LISTED RECORDS ->
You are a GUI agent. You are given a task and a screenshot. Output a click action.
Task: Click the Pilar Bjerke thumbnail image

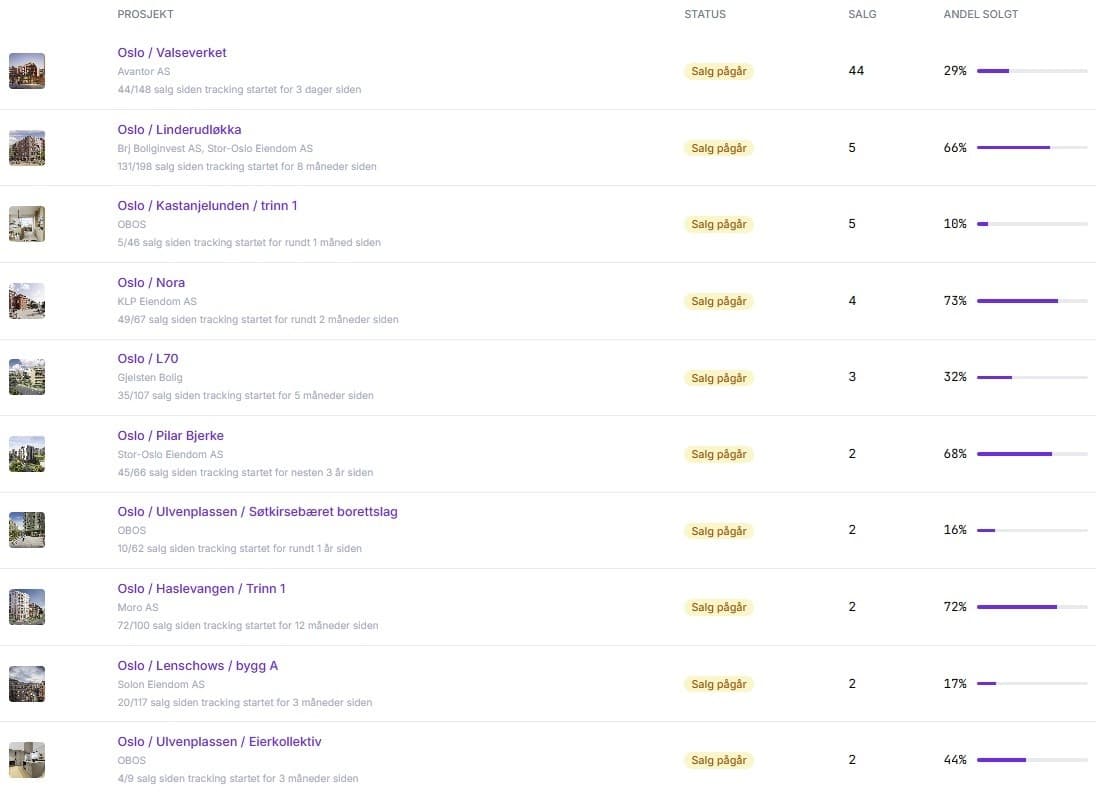(x=27, y=453)
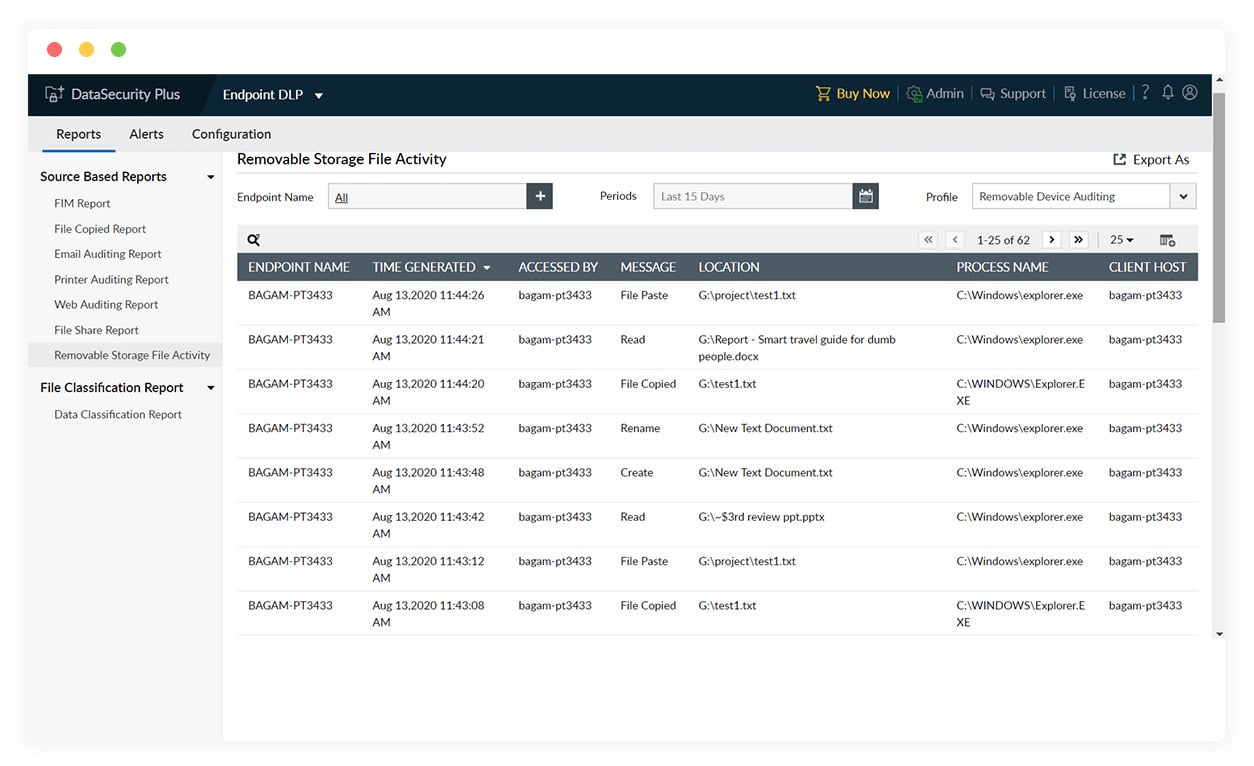The image size is (1254, 766).
Task: Click the notification bell icon
Action: pos(1167,92)
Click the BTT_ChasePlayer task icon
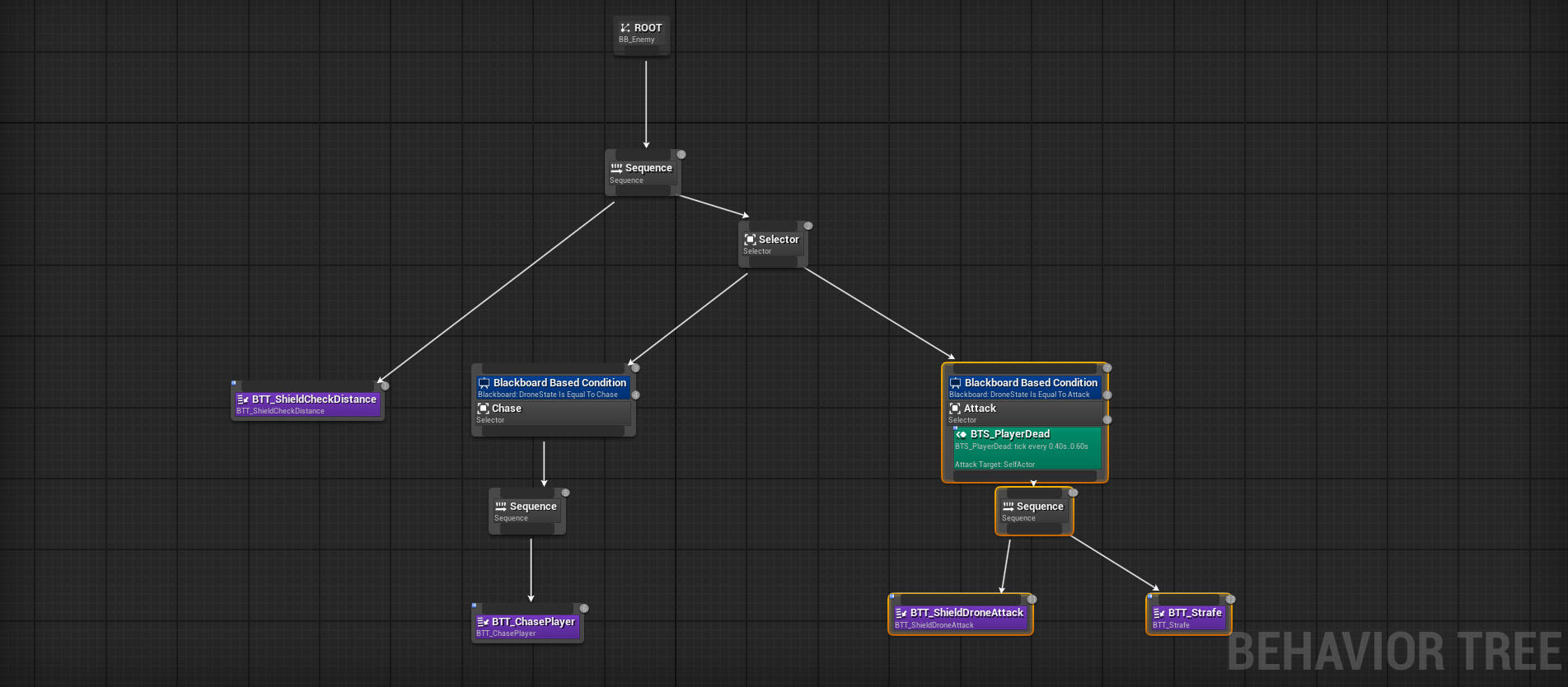 (483, 622)
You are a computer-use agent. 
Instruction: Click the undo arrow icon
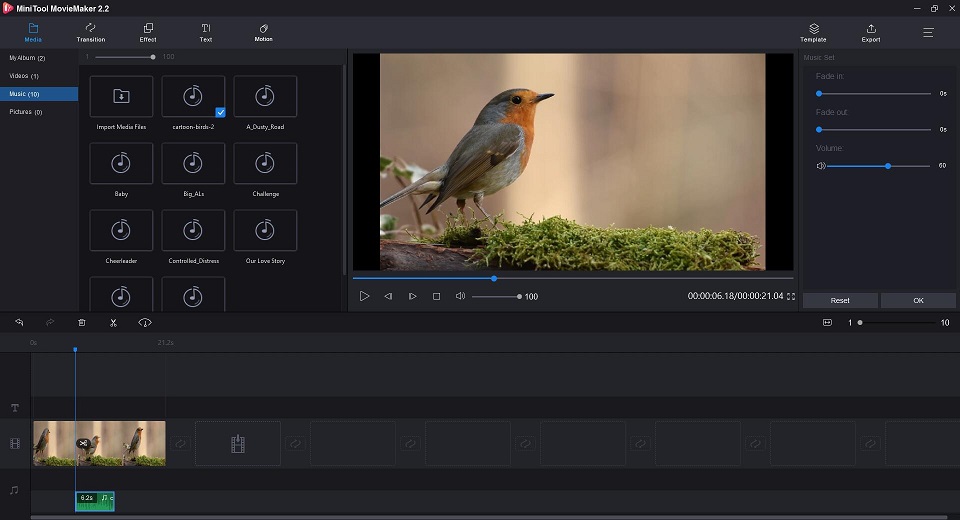tap(19, 322)
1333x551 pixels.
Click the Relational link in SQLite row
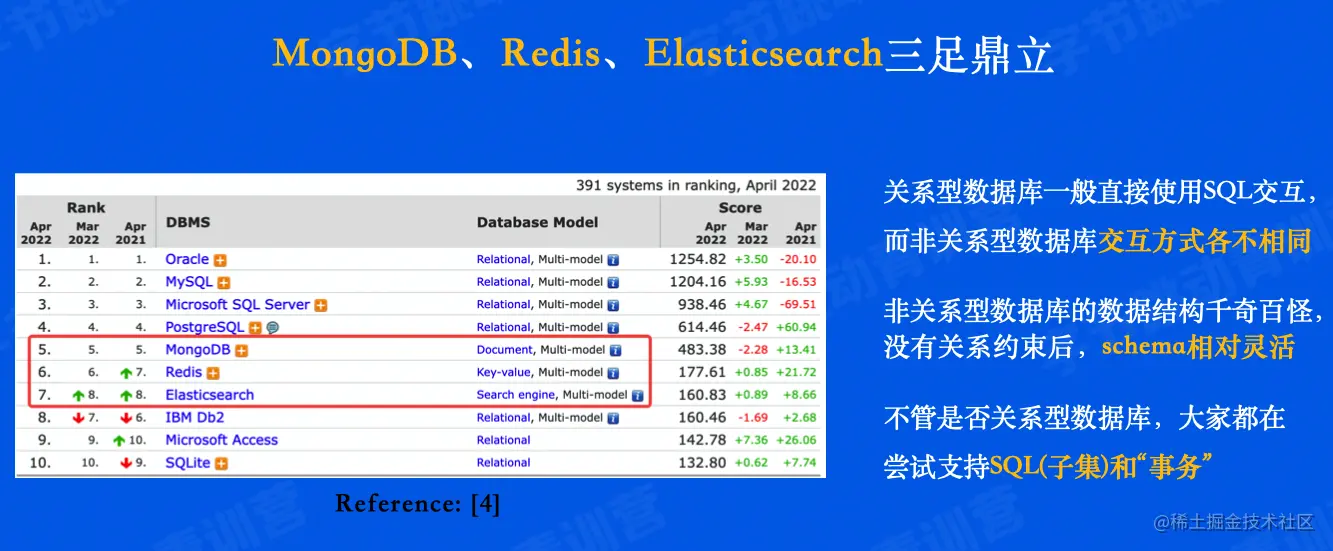coord(504,463)
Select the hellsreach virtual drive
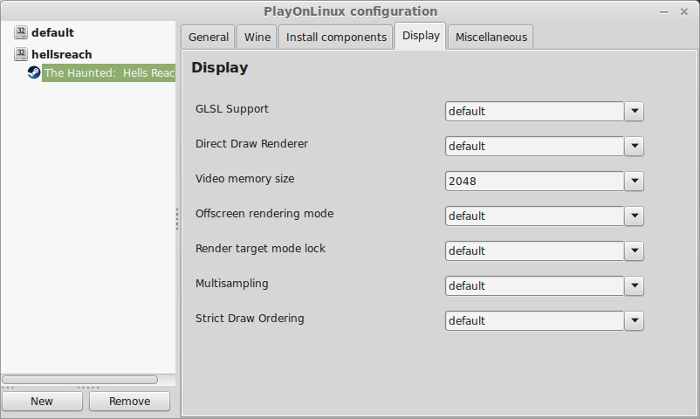The image size is (700, 419). click(62, 54)
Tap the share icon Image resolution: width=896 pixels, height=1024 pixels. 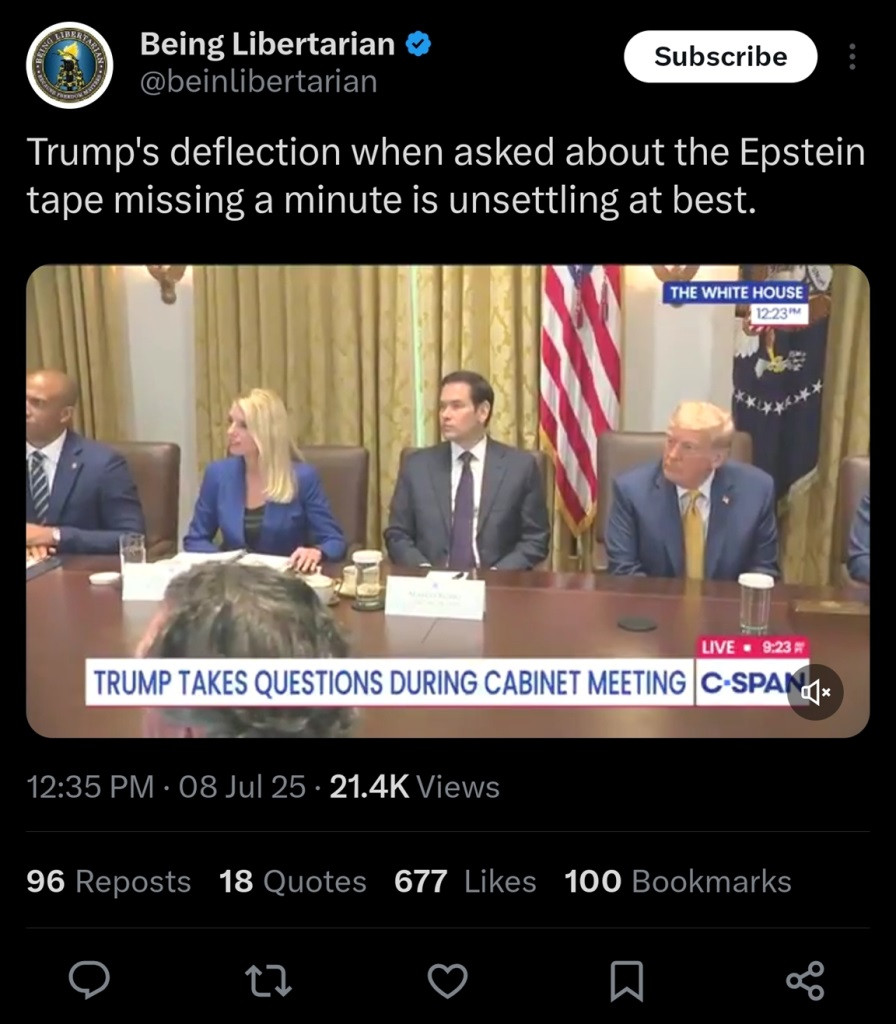pyautogui.click(x=805, y=980)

BRIEF -> Working through the listing above, count every line that holds "agent" and answer with the count alone.

SOLUTION TO THIS PROBLEM -> 2